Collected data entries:

------------------------------

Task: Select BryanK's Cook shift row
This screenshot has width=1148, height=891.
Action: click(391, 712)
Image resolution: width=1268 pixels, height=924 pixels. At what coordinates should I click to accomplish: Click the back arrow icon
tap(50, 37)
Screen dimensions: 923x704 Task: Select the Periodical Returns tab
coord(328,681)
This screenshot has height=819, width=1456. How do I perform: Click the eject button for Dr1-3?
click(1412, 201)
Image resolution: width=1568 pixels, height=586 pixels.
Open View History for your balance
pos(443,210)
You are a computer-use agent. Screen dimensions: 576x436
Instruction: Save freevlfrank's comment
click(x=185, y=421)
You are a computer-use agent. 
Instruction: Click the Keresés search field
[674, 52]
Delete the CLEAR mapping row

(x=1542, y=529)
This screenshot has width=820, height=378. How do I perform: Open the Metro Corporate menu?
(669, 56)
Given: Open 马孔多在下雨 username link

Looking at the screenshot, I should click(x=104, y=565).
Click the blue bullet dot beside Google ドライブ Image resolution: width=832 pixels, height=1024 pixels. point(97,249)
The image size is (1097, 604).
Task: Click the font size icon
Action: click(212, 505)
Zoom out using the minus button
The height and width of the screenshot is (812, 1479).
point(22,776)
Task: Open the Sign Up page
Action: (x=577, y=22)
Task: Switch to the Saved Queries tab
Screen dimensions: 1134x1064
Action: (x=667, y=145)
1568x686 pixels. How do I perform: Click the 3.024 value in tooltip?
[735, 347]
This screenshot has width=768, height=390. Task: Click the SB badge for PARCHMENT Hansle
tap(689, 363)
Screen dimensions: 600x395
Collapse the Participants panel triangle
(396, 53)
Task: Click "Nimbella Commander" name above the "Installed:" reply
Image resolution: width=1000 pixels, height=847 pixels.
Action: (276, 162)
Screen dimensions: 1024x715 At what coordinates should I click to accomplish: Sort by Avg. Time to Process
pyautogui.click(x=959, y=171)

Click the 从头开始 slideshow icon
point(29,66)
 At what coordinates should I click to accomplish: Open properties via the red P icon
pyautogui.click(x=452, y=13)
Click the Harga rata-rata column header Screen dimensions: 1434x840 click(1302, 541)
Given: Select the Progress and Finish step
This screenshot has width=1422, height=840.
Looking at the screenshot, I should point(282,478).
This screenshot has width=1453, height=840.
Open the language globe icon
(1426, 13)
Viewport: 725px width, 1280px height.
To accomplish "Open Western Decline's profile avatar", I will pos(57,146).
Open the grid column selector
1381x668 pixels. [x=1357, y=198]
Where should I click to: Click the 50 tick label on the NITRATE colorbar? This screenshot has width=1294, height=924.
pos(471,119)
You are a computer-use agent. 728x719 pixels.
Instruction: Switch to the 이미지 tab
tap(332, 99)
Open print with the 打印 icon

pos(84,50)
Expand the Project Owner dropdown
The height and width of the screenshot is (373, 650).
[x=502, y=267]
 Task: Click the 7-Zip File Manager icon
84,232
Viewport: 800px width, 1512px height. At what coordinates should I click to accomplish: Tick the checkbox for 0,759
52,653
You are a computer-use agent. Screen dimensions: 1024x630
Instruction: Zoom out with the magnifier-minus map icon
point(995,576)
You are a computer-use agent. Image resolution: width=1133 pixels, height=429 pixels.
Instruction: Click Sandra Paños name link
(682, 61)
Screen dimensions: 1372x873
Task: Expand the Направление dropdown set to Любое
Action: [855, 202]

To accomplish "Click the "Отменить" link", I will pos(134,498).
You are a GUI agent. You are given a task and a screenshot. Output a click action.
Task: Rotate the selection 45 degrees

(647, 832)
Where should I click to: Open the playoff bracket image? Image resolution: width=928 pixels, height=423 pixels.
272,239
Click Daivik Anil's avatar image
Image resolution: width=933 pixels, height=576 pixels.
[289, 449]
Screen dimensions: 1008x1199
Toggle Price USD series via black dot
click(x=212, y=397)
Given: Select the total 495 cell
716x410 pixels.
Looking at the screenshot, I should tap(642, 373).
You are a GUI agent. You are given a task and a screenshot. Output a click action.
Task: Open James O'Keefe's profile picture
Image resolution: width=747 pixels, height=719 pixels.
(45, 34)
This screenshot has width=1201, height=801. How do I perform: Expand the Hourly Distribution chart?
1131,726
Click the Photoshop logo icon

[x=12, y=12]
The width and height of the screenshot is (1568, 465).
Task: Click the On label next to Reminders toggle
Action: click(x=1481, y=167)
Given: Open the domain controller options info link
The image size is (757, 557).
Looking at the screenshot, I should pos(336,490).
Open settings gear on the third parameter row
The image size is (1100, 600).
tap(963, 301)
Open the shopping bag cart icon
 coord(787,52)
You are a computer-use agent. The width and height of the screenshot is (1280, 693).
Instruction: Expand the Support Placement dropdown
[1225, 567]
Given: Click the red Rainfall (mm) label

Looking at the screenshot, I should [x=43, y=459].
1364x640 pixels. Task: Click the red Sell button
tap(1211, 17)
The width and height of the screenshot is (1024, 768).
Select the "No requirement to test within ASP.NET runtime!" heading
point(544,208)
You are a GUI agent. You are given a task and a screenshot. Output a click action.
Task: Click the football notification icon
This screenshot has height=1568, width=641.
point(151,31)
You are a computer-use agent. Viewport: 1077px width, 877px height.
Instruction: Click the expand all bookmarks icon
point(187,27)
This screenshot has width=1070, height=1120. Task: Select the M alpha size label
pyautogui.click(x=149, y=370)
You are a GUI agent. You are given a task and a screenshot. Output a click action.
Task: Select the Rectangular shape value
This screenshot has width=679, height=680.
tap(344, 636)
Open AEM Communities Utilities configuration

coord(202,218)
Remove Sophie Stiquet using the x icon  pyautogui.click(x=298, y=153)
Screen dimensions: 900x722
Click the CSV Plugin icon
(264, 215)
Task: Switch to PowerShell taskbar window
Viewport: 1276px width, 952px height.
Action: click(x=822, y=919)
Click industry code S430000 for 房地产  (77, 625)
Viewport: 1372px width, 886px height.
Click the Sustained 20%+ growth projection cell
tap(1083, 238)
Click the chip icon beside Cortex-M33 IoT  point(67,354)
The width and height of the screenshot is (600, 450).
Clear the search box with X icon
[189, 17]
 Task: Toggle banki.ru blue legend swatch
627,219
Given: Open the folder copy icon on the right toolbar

------------------------------

What the exercise asks: Give the number of lines in the records above that contain the word "avatar". Reply with that number alone.

Final answer: 2